Copy out, from the entries below, each line that holds the string "Given".
......
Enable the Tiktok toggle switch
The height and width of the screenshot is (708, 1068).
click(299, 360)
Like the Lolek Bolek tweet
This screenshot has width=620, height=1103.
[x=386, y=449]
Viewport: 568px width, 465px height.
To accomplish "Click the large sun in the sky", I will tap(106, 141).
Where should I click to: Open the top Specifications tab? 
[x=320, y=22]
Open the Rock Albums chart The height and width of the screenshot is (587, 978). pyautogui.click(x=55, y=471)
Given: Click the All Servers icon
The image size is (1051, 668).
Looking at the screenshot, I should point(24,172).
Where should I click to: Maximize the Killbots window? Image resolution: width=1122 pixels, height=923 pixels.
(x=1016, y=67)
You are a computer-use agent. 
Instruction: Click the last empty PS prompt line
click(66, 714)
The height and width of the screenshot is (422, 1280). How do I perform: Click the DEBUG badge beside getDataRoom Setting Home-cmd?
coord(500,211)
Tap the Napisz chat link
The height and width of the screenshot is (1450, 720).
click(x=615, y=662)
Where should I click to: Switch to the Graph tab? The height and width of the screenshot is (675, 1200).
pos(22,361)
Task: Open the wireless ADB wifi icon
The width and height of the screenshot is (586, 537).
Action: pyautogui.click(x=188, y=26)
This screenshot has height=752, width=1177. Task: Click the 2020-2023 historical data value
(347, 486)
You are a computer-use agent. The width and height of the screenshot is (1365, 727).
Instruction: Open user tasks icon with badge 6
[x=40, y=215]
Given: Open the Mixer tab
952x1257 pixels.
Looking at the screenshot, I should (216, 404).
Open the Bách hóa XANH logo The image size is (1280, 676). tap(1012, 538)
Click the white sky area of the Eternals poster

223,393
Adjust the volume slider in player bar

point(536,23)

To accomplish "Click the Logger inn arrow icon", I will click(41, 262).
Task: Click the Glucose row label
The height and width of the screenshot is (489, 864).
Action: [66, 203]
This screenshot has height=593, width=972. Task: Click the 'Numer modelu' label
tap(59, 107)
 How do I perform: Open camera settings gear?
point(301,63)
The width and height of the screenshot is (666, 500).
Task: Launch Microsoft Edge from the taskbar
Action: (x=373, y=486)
......
> **Response box**
Given: Click the All Servers icon
Given: Open the Mixer tab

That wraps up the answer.